Erica Westerman, head of commercial and intellectual property at Berry Smith Solicitors, says that many Welsh companies are missing out on a golden opportunity to grow their business by ignoring the benefits of franchising
IF you are a small business owner looking to expand your company, one of the options you should be thinking about is franchising. Many people consider taking on a franchise as a way of starting a business but often it isn't the first thought that springs to mind when you're looking to expand, even though it is proven to be one of the most effective and successful ways of growing a business.
About 95% of franchises are in profit after five years, compared to only 45% of other independent small firms. Centralised costs and overheads are usually lower for a franchise network than for a network of company-owned outlets as few skilled staff can manage the entire network from a single central office.
Many of the names you see on the high street are franchises, with McDonald's, Thorntons, Kall Kwik, Bang & Olufsen, Clarks Shoes and Saks Hair & Beauty, to name but a few.
The main advantages of franchising for a franchiser are:
It minimises capital outlay;
It enables quicker expansion of the business;
Costs are borne by both franchiser and franchisee;
It leads to central savings such as reductions in head office administration and expenses;
There is invaluable local business and area knowledge input from the franchisee.
But before you start recruiting franchisees, there are a few things you need to know. If you don't have much time or are not able to make the necessary financial commitment, then franchising is not for you. Also, not all businesses are suitable to become a franchise. A product or service that is likely to have a market for a short time, such as a toy that will only have appeal at Christmas would not be a good franchise opportunity.
Likewise, a company that relies on predominantly repeat business customers whose loyalty relates to the individual providing the service and which would be difficult to transfer to a brand - marriage counselling for example - would probably not make a good franchise. It isn't a way to prop up a failing business either.
A franchise can be a very profitable way to expand your business but it shouldn't be something that you enter into lightly. Research the market thoroughly to ensure that your products or services are competitive and distinctive enough to be franchised and that customer demand is sufficiently widespread.
Once you're sure that you have a company that will work as a business you need to be confident that you can transfer the know-how about how you want the business to be run to other people, who will be operating at arm's length from you. It is also a good idea to prove that your company is capable of running as a franchise by running a pilot programme. The British Franchise Association suggests that you run it as a pilot for two years.
No specific legislation or regulations for franchising exist in the UK as yet. It is therefore extremely important that you seek professional legal advice from the outset to protect yourself and, more importantly, your trademarks and intellectual property (IP) rights.
If you are already operating a successful business, then it is likely that you will have taken the necessary steps to register your trademarks and IP rights. This is possibly the most important part of setting up as a franchiser. Other people are going to be using your company name and logo - ultimately it is your reputation as a company that is potentially at stake.

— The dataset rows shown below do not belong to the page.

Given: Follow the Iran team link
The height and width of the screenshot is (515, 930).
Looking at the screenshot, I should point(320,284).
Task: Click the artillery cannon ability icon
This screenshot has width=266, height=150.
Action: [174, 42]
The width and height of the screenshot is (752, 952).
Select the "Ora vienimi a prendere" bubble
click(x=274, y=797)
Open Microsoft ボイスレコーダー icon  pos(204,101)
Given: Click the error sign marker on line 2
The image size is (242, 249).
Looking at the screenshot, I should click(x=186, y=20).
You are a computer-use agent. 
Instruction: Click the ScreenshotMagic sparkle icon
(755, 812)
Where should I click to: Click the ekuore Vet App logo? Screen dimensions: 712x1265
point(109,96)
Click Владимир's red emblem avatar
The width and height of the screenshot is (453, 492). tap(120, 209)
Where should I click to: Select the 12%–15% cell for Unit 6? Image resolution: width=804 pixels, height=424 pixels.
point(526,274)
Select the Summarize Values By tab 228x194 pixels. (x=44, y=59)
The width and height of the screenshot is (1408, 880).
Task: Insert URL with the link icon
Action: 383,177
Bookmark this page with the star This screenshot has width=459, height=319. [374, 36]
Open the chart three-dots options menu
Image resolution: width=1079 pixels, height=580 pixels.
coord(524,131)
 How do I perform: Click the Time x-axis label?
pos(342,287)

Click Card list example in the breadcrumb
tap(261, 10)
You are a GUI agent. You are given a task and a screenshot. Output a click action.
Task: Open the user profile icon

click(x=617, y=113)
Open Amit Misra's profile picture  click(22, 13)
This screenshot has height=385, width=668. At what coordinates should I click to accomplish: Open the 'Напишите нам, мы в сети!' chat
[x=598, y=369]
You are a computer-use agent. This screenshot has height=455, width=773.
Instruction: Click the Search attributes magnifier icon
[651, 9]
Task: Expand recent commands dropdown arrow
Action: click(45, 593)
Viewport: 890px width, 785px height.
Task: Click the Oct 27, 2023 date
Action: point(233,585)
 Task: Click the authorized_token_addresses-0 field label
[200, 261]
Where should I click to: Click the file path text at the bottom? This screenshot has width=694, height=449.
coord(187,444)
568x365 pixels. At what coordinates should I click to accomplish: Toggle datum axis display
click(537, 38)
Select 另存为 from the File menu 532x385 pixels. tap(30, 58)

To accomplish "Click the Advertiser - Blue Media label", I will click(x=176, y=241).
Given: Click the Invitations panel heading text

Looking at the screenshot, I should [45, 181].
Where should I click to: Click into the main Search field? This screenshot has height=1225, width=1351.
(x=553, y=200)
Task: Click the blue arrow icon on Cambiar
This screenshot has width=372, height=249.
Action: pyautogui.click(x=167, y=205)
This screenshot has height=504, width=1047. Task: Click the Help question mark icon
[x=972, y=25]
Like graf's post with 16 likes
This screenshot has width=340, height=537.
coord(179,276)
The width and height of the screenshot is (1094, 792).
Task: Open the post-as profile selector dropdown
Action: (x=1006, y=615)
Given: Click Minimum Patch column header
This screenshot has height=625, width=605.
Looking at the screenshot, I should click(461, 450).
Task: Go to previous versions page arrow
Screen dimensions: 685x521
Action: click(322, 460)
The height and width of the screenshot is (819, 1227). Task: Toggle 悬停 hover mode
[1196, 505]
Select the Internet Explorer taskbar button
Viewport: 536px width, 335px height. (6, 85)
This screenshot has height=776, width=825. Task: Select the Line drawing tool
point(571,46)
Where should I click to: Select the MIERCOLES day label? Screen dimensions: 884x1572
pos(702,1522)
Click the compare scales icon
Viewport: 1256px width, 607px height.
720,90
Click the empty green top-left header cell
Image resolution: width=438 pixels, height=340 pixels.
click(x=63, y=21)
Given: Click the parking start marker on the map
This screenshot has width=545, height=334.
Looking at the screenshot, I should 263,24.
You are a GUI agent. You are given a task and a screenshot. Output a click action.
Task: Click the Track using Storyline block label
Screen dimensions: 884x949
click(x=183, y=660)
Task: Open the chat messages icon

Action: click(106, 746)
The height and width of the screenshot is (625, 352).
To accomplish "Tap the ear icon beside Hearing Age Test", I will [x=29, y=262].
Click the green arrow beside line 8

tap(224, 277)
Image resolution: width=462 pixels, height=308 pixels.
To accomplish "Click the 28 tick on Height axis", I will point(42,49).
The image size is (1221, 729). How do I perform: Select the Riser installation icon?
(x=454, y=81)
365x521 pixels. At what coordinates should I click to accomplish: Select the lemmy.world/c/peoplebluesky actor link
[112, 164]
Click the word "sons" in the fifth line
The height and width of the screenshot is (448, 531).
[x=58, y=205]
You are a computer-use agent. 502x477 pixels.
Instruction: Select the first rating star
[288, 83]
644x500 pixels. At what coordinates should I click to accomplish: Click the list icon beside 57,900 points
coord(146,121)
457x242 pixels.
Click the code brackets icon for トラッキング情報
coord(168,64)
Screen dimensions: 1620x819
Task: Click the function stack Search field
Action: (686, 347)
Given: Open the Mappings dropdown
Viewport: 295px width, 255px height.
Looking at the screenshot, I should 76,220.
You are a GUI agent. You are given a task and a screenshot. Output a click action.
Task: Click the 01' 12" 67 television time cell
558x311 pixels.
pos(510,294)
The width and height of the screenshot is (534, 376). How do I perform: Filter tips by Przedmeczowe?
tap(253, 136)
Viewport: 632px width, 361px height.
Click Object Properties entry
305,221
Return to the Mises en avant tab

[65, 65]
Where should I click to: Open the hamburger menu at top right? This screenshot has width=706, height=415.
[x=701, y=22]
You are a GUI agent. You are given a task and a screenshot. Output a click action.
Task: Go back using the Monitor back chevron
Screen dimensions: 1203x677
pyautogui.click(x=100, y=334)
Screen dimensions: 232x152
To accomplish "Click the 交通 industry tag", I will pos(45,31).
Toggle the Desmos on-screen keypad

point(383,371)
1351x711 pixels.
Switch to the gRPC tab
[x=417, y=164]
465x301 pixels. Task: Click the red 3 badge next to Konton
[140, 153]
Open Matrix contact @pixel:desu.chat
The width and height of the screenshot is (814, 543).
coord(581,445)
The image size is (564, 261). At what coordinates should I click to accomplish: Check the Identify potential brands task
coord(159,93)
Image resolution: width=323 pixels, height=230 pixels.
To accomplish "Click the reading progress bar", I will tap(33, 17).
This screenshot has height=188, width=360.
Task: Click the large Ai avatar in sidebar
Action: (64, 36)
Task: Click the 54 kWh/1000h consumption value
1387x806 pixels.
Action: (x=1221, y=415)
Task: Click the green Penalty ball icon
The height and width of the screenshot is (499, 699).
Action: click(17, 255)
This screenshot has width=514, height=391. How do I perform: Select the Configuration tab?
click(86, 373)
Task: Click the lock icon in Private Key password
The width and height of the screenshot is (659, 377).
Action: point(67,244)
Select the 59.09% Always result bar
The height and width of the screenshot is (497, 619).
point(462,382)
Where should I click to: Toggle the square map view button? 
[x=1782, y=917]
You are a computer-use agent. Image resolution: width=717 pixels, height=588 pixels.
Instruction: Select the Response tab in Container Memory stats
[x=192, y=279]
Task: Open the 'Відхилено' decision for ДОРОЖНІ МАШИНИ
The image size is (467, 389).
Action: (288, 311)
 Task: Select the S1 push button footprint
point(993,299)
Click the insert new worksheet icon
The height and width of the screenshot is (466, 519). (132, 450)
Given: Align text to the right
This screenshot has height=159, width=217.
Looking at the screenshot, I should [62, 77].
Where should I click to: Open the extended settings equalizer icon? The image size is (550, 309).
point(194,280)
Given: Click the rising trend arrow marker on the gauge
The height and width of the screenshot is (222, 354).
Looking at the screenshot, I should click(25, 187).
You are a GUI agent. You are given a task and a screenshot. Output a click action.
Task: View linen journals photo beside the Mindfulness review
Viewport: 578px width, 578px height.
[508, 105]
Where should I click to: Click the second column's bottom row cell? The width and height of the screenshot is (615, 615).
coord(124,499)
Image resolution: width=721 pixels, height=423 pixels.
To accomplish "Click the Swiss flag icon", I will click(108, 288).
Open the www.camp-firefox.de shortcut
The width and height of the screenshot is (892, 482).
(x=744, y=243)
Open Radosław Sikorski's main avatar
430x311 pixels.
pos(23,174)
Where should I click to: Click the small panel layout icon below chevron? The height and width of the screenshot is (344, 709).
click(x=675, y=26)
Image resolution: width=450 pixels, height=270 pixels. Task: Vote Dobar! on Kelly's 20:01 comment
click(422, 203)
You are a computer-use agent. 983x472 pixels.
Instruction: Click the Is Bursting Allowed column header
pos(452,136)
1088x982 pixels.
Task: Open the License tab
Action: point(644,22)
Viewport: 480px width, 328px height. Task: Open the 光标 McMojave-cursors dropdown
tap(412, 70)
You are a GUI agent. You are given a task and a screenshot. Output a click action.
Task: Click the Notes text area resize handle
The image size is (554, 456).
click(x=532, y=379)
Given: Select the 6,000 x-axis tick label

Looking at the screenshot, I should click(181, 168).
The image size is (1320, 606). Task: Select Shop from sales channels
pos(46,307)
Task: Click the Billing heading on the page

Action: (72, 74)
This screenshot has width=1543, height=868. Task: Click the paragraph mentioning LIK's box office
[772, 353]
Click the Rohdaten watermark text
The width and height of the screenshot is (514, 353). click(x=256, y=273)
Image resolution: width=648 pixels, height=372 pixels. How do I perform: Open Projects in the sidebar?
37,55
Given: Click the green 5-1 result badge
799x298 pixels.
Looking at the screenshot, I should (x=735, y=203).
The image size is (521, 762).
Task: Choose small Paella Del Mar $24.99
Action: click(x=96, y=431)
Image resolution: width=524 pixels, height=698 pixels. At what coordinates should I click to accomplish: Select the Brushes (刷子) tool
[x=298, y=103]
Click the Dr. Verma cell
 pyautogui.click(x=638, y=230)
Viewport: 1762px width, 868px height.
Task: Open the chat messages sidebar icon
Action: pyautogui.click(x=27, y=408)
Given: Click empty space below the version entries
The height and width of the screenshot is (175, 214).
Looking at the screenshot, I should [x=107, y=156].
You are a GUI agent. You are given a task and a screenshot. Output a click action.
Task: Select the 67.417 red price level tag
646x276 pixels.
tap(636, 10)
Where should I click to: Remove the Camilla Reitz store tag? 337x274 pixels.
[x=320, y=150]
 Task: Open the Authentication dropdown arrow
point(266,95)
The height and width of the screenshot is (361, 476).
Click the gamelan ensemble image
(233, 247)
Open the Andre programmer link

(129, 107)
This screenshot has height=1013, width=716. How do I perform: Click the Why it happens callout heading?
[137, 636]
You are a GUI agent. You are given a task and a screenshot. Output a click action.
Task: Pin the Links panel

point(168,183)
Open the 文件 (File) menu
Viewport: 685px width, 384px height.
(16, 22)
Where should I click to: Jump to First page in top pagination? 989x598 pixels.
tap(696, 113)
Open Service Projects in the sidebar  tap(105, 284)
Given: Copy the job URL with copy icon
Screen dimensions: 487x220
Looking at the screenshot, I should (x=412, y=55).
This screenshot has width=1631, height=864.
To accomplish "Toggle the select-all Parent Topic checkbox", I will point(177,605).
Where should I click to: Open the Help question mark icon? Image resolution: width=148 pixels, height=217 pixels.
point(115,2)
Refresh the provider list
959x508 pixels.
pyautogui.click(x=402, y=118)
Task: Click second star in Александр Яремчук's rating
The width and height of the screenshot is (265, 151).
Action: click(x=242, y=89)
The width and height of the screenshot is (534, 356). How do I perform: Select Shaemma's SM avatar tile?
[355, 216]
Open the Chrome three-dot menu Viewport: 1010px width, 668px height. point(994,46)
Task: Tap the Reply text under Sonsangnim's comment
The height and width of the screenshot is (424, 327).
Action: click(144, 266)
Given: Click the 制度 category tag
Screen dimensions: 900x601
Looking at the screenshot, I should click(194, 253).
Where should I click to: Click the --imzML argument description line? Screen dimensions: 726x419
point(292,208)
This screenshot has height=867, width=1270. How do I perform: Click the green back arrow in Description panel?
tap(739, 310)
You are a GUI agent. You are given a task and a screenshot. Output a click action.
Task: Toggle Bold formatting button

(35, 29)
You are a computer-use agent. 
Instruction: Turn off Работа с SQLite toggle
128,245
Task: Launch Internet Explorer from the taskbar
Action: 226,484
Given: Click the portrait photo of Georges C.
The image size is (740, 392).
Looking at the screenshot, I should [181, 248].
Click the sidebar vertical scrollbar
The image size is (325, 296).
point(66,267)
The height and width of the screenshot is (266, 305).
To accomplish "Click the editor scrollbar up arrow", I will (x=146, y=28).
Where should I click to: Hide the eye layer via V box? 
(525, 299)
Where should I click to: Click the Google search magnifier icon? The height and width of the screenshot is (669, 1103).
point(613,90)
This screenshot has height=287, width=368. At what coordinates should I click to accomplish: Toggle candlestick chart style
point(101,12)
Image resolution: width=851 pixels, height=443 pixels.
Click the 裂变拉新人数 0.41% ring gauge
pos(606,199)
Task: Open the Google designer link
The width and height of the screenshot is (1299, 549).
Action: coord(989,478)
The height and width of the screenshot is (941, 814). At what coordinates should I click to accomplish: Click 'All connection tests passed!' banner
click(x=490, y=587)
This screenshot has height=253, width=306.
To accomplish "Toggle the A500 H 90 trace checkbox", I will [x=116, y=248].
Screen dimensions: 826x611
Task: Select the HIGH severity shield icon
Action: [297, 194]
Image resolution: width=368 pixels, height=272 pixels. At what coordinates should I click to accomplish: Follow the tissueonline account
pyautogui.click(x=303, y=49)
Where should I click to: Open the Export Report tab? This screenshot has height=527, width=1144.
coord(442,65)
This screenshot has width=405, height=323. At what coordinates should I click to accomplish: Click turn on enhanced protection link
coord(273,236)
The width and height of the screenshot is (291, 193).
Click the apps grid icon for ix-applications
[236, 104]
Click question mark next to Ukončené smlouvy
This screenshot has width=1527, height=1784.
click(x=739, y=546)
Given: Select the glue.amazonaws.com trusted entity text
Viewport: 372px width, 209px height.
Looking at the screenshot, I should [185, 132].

This will be covered in your franchise agreement, which needs to be drawn up by a solicitor. These can be very complex and not all solicitors have experience of doing this. So you need to choose one that has the necessary skills to best advise you on how to structure the agreement. As the franchiser, you will govern exactly what goes into it. It should cover areas such as franchise set-up, staff training, supply of goods and services, advertising, marketing and promotions, performance monitoring, royalties and rent, IP and management accounting.
You also need to include details of termination procedures if standards are not met and your reputation is suffering.
Your involvement as a franchiser does not end when you've signed up a few franchises - this is just the beginning. You won't see results straight away as it will take time for you to train up your franchisees, work closely with them as they get the franchise up and running and even be prepared to subsidise them.
You'll also need to constantly monitor the performance of your outlets, to ensure that quality levels are maintained and to identify and assist any franchisees that are in difficulties.
Your on-going commitment, through training, product development and other support, is vital to the success of your franchise network. But all this is worthless if you do not seek professional advice from a specialist solicitor at the outset and have processes in place to protect your interests as a franchiser."